++++ Texto ++++

Por Mauricio Santoro, em seu blog

A possibilidade de conflito militar entre Irã, Estados Unidos e Israel tem dominado os debates de política internacional por aqui e o melhor livro disponível sobre o assunto é “A Single Roll of the Dice – Obama´s Diplomacy with Iran”, do cientista político iraniano Trita Parsi. Baseado em entrevistas com líderes políticos de diversos países, seu argumento é que a tentativa de aproximação entre Washington e Teerã falhou por conta das objeções domésticas nos dois regimes, exacerbadas pelas tensões que envolvem os israelenses, e que os dois países estão presos numa situação de estagnação “sem guerra e sem paz”, marcadas por rodadas de sanções ineficazes.

Parsi é um analista excepcional e tem exercido importante papel político como líder do Conselho Nacional Iraniano-Americano, uma associação de oposição ao regime islâmico. Ele cresceu no exílio, acompanhando o pai, opositor dos aiatolás. Seu livro subiu para os 100 mais vendidos na Amazon, depois de ótima entrevista do autor no programa Daily Show, de Jon Stewart.

++++ Dados do exercício ++++

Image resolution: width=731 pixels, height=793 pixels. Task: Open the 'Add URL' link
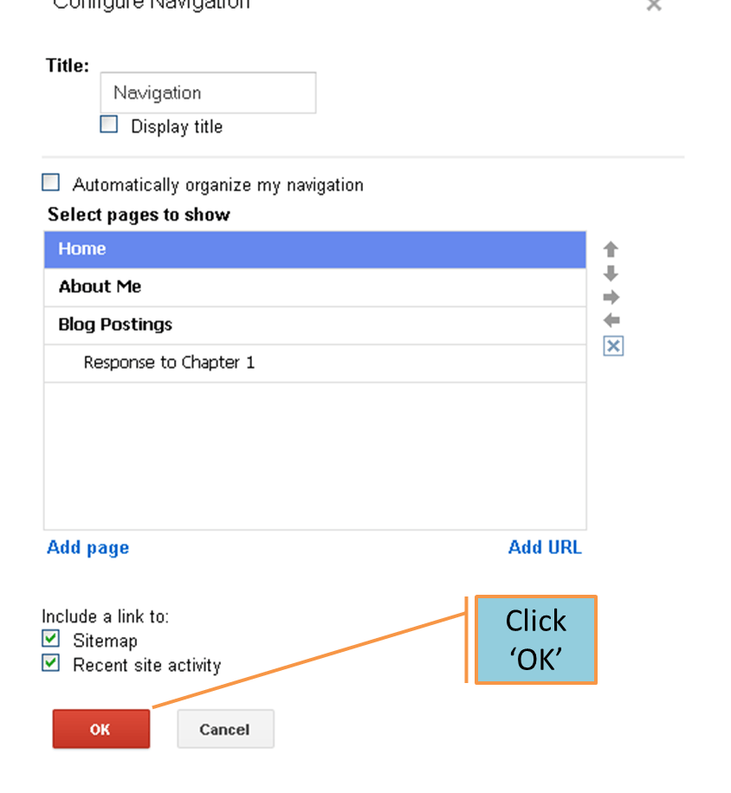(544, 547)

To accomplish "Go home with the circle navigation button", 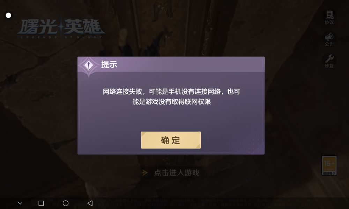I will pos(66,203).
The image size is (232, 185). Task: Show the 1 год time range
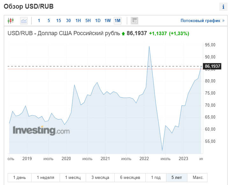(x=156, y=178)
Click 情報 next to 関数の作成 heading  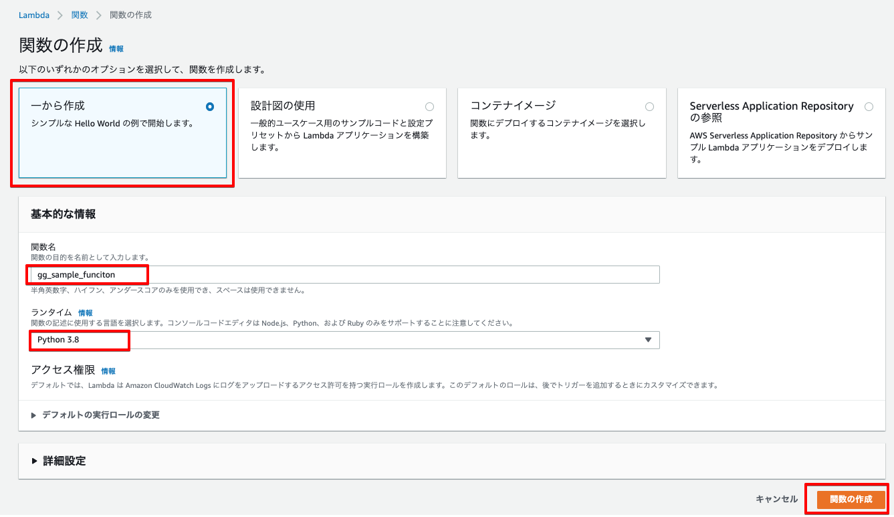pos(116,49)
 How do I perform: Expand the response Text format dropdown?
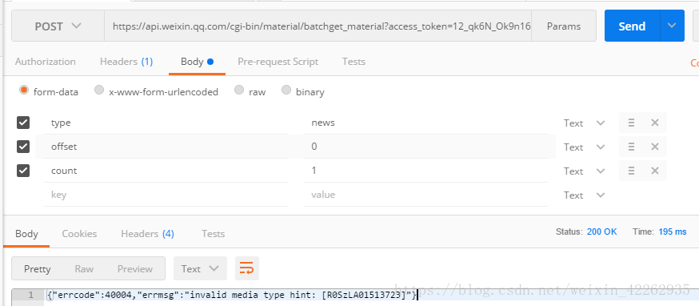coord(200,268)
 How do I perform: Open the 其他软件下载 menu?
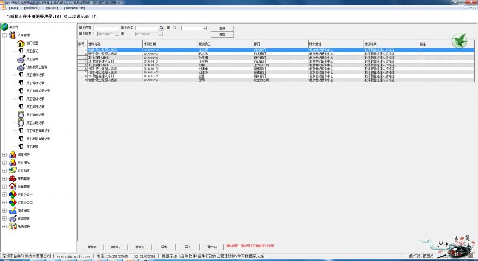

++++

◆ Instrução 1
Indique todas as linhas dos registros que contêm a palavra "perform", levando em conta a diferença entre maiúsculas e minúsculas.
◆ Instrução 2
Dê sequência ao texto sobre o livro de Trita Parsi acerca da diplomacia entre Washington e Teerã, a partir da última frase apresentada.
O texto e os registros constituem materiais independentes entre si.

◆ Resposta 1
 How do I perform: Expand the response Text format dropdown?
 How do I perform: Open the 其他软件下载 menu?

◆ Resposta 2
A história narrada por Parsi é fascinante: quando os Estados Unidos invadiram Afeganistão e Iraque – dois vizinhos do Irã – o presidente reformista iraniano Mohamed Khatami se apavorou e achou que seria o próximo. Seu governo apresentou uma proposta extraordinária a Washington, concordando com praticamente todas as exigências dos americanos, inclusive oferecendo a suspensão de ajuda aos aliados estrangeiros do regime islãmico, Hezbolá e Hamas. A Casa Branca se recusou a negociar – Bush e seus assessores achavam que poderiam conseguir o prêmio máximo, a derrubada da república islâmica, por meio da pressão militar e econômica.

Não foi isso o que ocorreu, evidentemente, e a situação dos Estados Unidos se complicou bastante com as crises no Afeganistão, Iraque e Paquistão, para não falar da crise econômica, ao passo que o Irã ascendeu como potência regional no Oriente Médio, sob a liderança radicalizada de Mahmoud Ahamadinejad. Obama ascendeu à presidência com a proposta de um “novo começo” nas relações entre os dois países. Sua disposição em conversar era sincera, mas foi recebida com ceticismo em Teerã e com indignação em Israel, onde o governo defendia que o programa nuclear iraniano era uma grave ameaça que tinha que ser eliminada, se necessário pela força.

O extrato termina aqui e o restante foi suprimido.